_Direction_. Write out the lines below exactly, leaving the pictures out of your answer.

--- Excerpted records ---

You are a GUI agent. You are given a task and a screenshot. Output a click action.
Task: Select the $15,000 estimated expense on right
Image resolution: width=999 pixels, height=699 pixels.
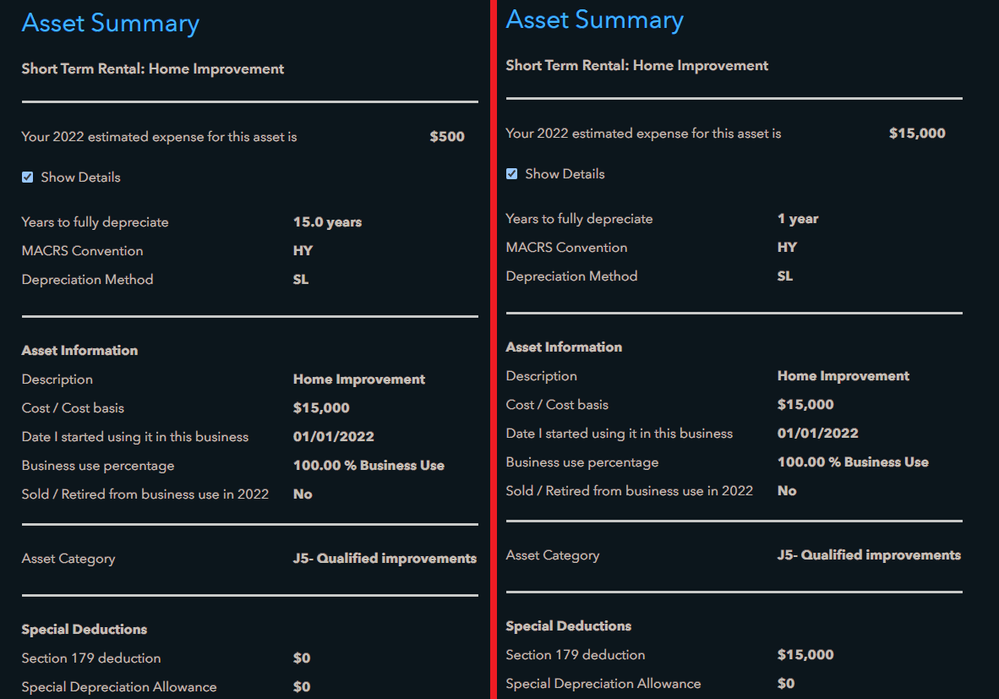click(x=917, y=133)
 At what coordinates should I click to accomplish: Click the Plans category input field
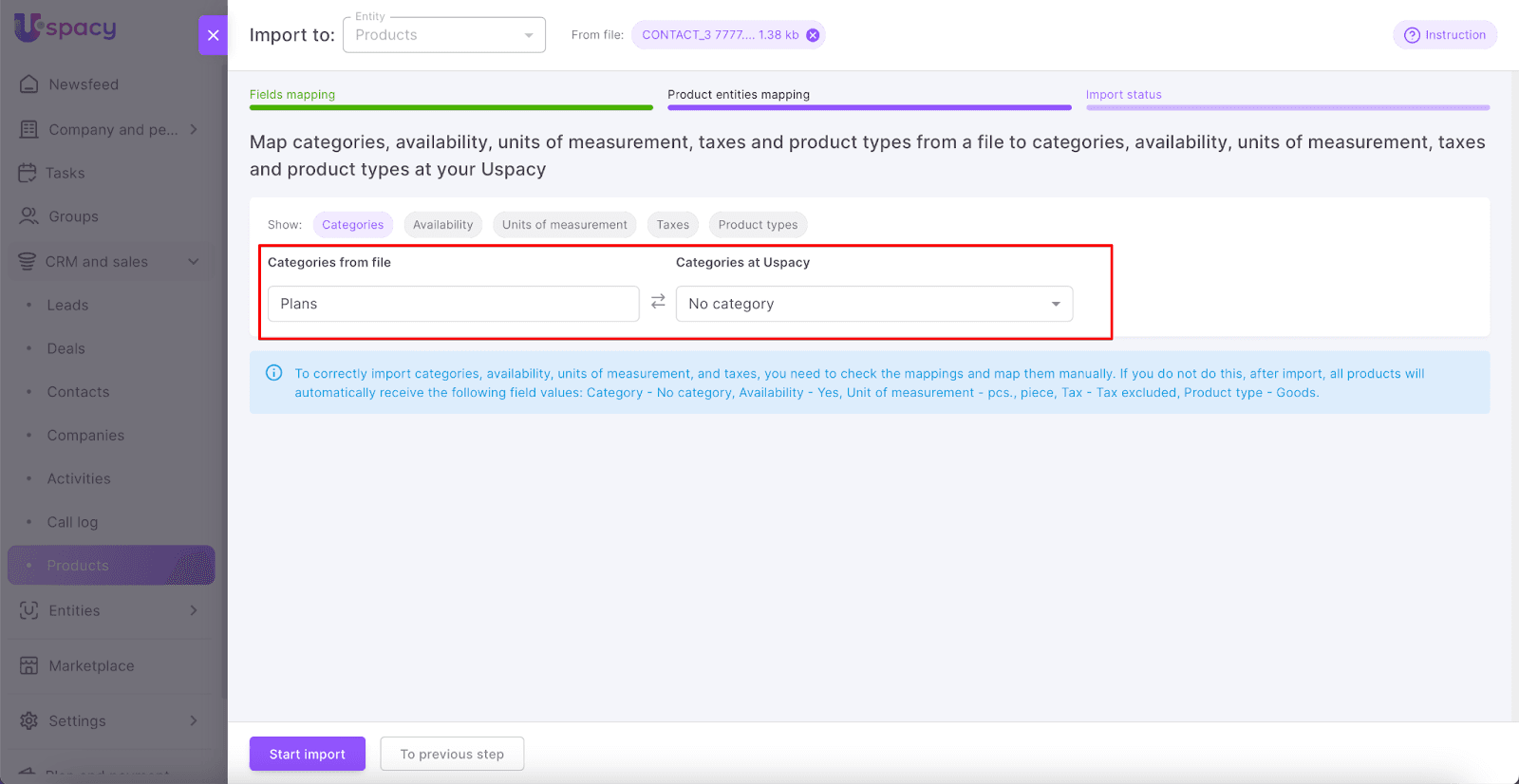tap(453, 304)
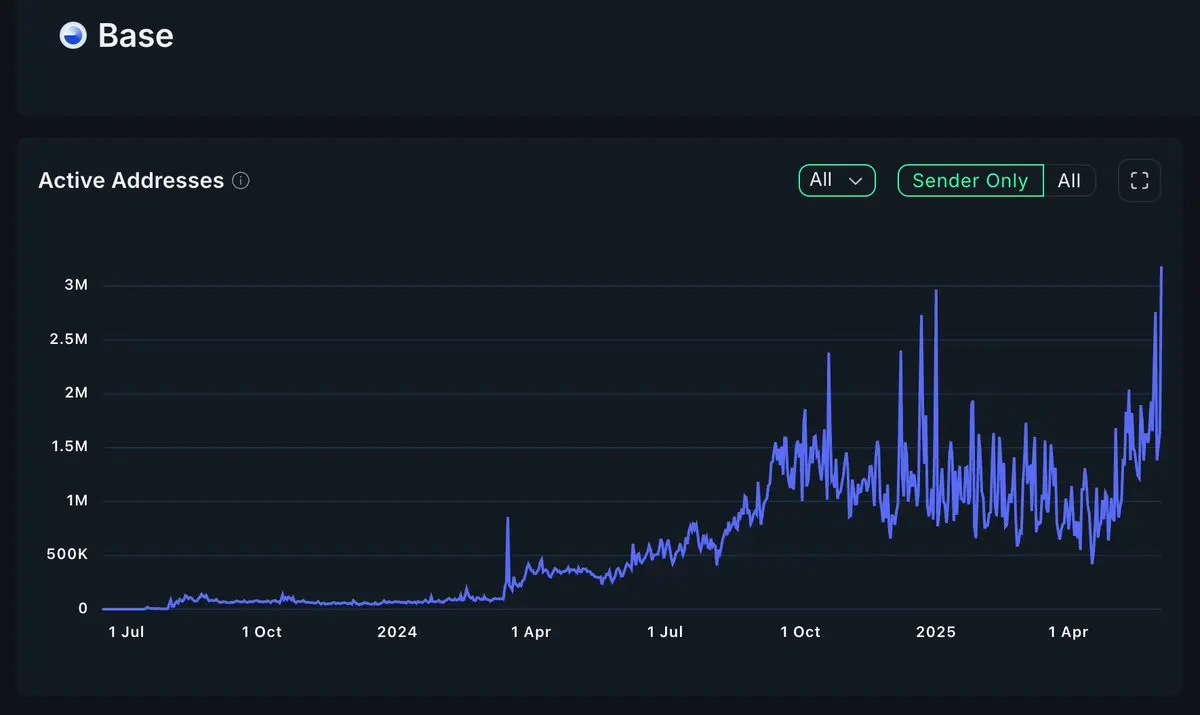The image size is (1200, 715).
Task: Click the chevron inside the All dropdown
Action: (x=856, y=181)
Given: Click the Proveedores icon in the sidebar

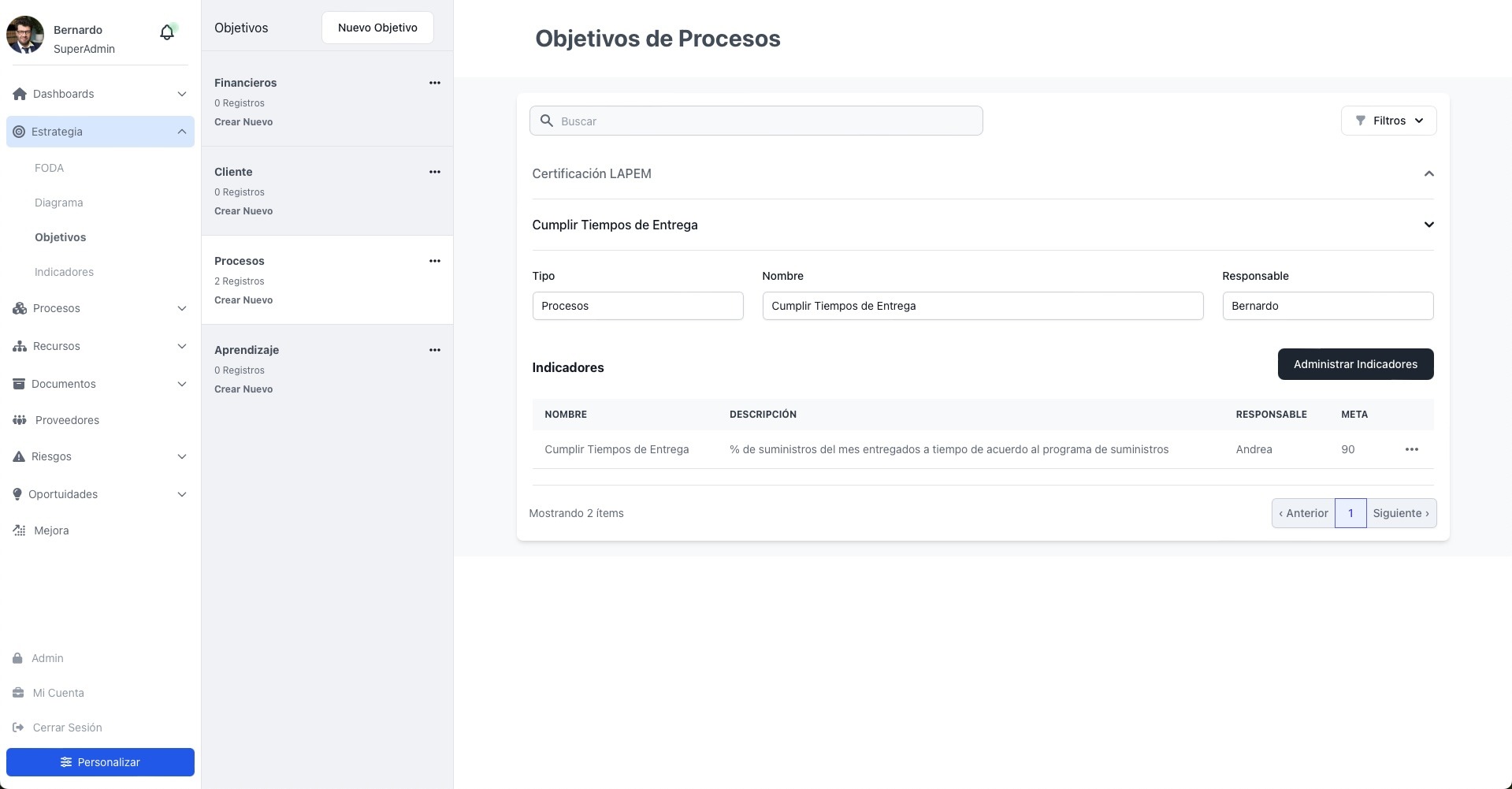Looking at the screenshot, I should click(x=20, y=420).
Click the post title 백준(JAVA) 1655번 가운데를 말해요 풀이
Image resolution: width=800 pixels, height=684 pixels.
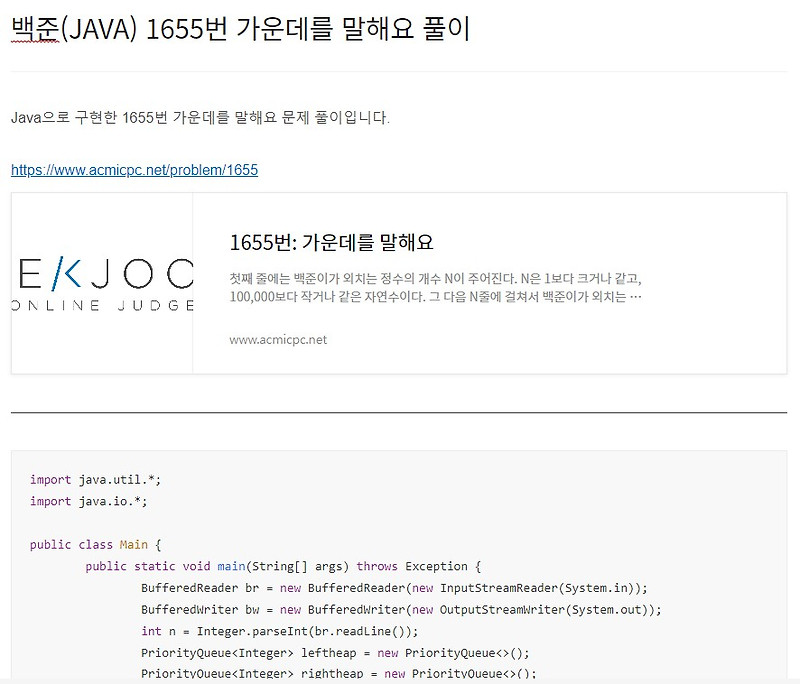point(240,30)
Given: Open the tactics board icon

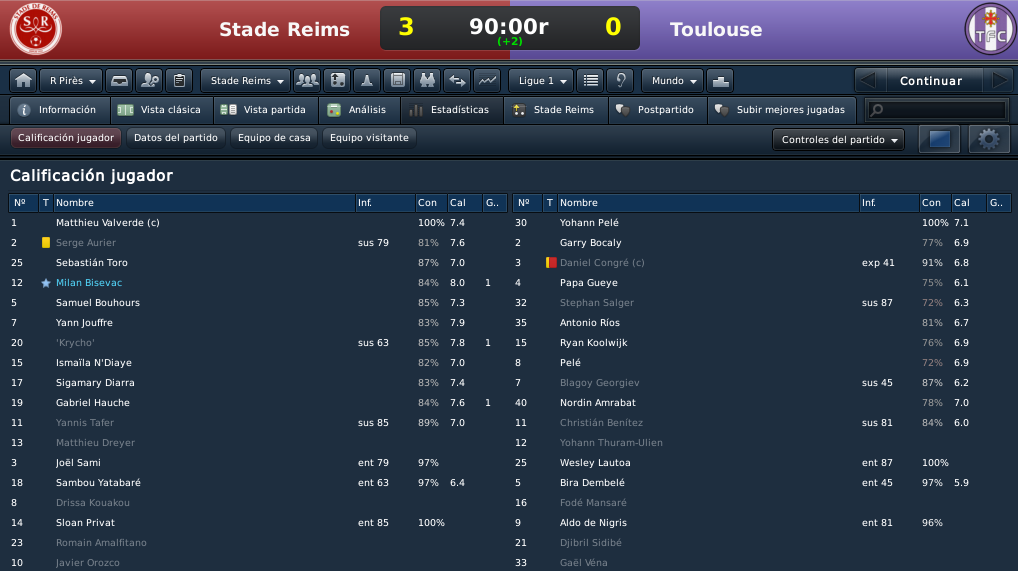Looking at the screenshot, I should tap(338, 81).
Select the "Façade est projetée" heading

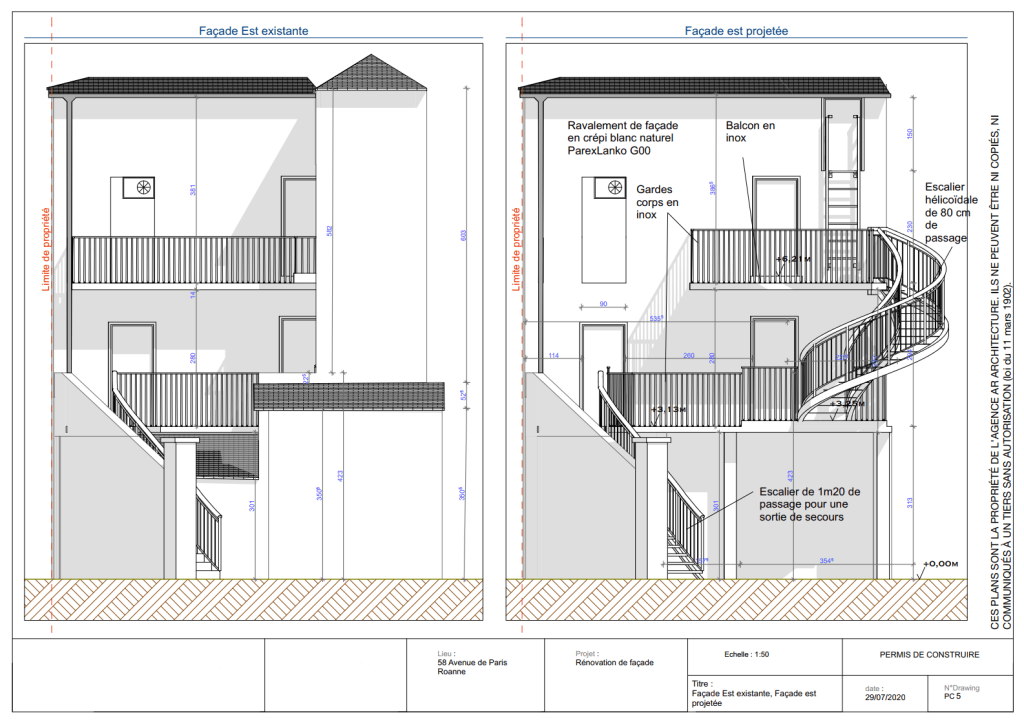click(737, 31)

---

_Output_.
You are a GUI agent. You are given a task and a screenshot. Output a click action.
Task: Select the $15,000 estimated expense on right
Image resolution: width=999 pixels, height=699 pixels.
click(x=917, y=133)
 At what coordinates should I click to accomplish: Click the Plans category input field
tap(453, 304)
The image size is (1200, 715).
Task: Click the chevron inside the All dropdown
Action: (x=856, y=181)
Given: Click the Proveedores icon in the sidebar

Looking at the screenshot, I should click(x=20, y=420).
Click the post title 백준(JAVA) 1655번 가운데를 말해요 풀이
Image resolution: width=800 pixels, height=684 pixels.
point(240,30)
Given: Open the tactics board icon

Looking at the screenshot, I should tap(338, 81).
Select the "Façade est projetée" heading

click(737, 31)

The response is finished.